# EXERCISES:
1 - From the query plan in the Stardog query thread, list every Scan operator line, including its index and arguments.
2 - Please write the next part of the Stardog query thread, picking up after its last line.

# PROVIDED TEXT:
********
You can look over the query plan to see what's happening.

  1 Reduced [#3.8M]
  2 `─ Projection(?domain AS ?subject, ?prop AS ?predicate, ?range AS ?object, <tag:stardog:api:context:default> AS ?context) [#3.8M]
  3    `─ Bind(IF(Bound(?oClass), ?oClass, Datatype(?object)) AS ?range) [#3.8M]
  4       `─ HashJoinOuter(?object) [#3.8M]
  5          +─ MergeJoin(?subject) [#3.8M]
  6          │  +─ Scan[PSOC](?subject, rdf:type, ?domain) [#921K]
  7          │  `─ Filter((?prop != rdf:type && (?prop != rdfs:domain && ?prop != rdfs:range))) [#3.8M]
  8          │     `─ Scan[SPO](?subject, ?prop, ?object) [#3.8M]
  9          `─ Scan[PSOC](?object, rdf:type, ?oClass) [#921K]

This is the explanation file for the query. HashJoinOuter was highlighted in red in the plan panel.

Hi Martin,

I'd say that the SELECT and the CONSTRUCT queries probably can't run <1 sec because they process a lot of data (pretty much all of the database). The SELECT query also returns >500K results so there's a noticeable ORDER BY and HTTP overhead, too. But the PATHS query I'd expect to be faster and we'll take a look at what's going on. One thing to notice there is that the problem is related to querying for attributes of intermediate nodes in paths, i.e. this reduced version:

    START ?x {?x :hasName "Kevin Bacon"} 
    END ?y {?y :hasName "Nick Offerman"}
    ?movie a :Movie ;
      :hasYear ?year .
    ?x :actedIn ?movie .
    ?y :actedIn ?movie .
    FILTER (?year >= 2010)

completes in <1s for me.

Thanks for the report,

Hi, Pavel:

I know 1ms is too demanding. My problem seems to be the fact that I can't get the performance you and Zachary get by running the two queries. Zachary said he got 27ms and 21ms for the two queries above as shown. And for your reduced version, I still get 2925 ms (see the screenshot). I did set the variable as below:
export STARDOG_HOME="/home/martin/stardog-7.0.3"
********
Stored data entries
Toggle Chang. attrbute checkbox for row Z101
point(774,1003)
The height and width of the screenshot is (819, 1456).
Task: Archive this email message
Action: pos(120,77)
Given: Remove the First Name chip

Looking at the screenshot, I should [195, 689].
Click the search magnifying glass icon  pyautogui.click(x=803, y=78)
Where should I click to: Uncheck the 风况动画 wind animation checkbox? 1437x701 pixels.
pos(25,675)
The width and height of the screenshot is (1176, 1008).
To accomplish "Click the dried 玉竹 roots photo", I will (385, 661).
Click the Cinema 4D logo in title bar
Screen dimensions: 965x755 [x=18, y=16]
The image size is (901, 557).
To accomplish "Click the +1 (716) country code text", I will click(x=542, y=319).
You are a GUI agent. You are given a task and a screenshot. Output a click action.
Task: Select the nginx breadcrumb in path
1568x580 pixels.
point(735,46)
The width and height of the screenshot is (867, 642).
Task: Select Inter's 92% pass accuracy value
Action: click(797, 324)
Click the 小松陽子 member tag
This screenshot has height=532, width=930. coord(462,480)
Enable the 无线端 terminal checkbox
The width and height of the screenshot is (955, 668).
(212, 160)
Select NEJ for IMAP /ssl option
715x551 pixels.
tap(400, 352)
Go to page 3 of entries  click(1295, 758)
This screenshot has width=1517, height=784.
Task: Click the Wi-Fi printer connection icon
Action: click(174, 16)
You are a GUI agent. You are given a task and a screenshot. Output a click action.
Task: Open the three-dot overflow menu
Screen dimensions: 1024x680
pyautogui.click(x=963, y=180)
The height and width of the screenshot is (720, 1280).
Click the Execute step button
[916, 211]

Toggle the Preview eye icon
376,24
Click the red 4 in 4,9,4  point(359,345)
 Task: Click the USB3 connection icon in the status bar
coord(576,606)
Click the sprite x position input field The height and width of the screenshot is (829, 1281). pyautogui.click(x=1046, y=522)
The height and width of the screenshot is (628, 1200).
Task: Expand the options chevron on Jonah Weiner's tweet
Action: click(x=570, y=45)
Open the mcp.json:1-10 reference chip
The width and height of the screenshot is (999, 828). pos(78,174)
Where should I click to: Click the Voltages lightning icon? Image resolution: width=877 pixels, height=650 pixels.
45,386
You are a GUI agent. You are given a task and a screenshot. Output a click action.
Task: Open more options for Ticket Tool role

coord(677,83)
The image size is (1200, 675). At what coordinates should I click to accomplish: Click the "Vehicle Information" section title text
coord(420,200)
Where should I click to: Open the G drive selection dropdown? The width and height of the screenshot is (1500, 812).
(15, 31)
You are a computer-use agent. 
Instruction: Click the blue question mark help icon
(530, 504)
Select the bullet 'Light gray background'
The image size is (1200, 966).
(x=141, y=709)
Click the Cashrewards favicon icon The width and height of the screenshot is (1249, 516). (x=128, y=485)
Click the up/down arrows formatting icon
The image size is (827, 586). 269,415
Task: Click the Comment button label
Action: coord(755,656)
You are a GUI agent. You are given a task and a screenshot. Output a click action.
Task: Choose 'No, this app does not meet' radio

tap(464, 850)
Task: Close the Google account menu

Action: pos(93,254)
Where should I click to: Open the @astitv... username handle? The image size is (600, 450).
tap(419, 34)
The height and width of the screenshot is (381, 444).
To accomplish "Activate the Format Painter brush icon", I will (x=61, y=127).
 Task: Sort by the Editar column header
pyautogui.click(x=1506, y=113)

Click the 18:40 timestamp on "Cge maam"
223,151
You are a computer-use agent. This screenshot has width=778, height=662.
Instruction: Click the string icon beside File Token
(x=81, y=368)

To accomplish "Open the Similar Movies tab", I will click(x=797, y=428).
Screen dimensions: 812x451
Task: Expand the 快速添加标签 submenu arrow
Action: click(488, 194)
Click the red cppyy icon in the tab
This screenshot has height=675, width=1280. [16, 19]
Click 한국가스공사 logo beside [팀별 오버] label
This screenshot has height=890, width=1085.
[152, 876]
********
# EXPECTED RESULTS:
1 -
Scan[PSOC](?subject, rdf:type, ?domain)
Scan[SPO](?subject, ?prop, ?object)
Scan[PSOC](?object, rdf:type, ?oClass)

2 -
export PATH="/home/martin/stardog-7.0.3/bin:$PATH"
export PATH="/opt/gradle-6.0.1/bin:$PATH"
export STARDOG_SERVER_JAVA_ARGS="-Xms4g -Xmx4g -XX:MaxDirectMemorySize=8g"

-Xms4g -Xmx4g -XX:MaxDirectMemorySize=8g

I am working on Kubuntu 18.04, with 64G ram and 8 cores.

Well, Zach said 21s, not 21ms. It's about x2 less for me but in the ballpark. 3s for one path on your machine is definitely too much comparing to 500ms on my OSX laptop (16G RAM). Is Stardog running locally for you? Does the time change if you run the query multiple times?

Oh, also I have an SSD disk which is quite important. If your home is on an HDD it could affect the results.

I restarted the Studio and the reduced version takes 389ms. I am running stardog locally. Is this normal? But you still get 1s, much lower.

Again, I think there's some confusion re: units here. 389ms is consistent with my experience of <1s, that is, 1000ms. I normally get the path back in about 500ms.

As I said, we created a ticket to look into performance for the full version of this query. Generally querying for properties of intermediate nodes in paths comes at a cost when many paths go through the same nodes (so not just the nodes are repeated but their associated properties too). But it doesn't seem to be the case here since there's only a single path.


Hi, Pavel:

Based on your current customer feedback, is that a real problem when a single query takes about 300-500 ms in a production system? If the KG is used as part of an analysis tool, it may be ok for an analyst to wait for several hundreds of millseconds or even a few seconds for the query to be completed. Instead, if the KG is used to support a realtime system, i.e. a chatbot to interact with many customers, would that be too slow? (In such a case, assume that the KG query time alone should be limited to < 100ms). It would be great if you can share some information on this based on your current customer experiences and feedback.

Well, I don't think people would use path queries to provide data for real time tasks, e.g. for UI stuff. Searching for paths is naturally seen as a more of an analytic task which requires possibly deep graph traversals (unless you constrain it in some specific ways, e.g. with the MAX LENGTH keyword). We have customers who use Stardog to power UI but those queries are typically more like finding properties/connections of specific nodes in the graphs, i.e. low latency requires selective patterns. And then there's typically stuff between a database and the UI layer, e.g. caches, to ensure responsiveness.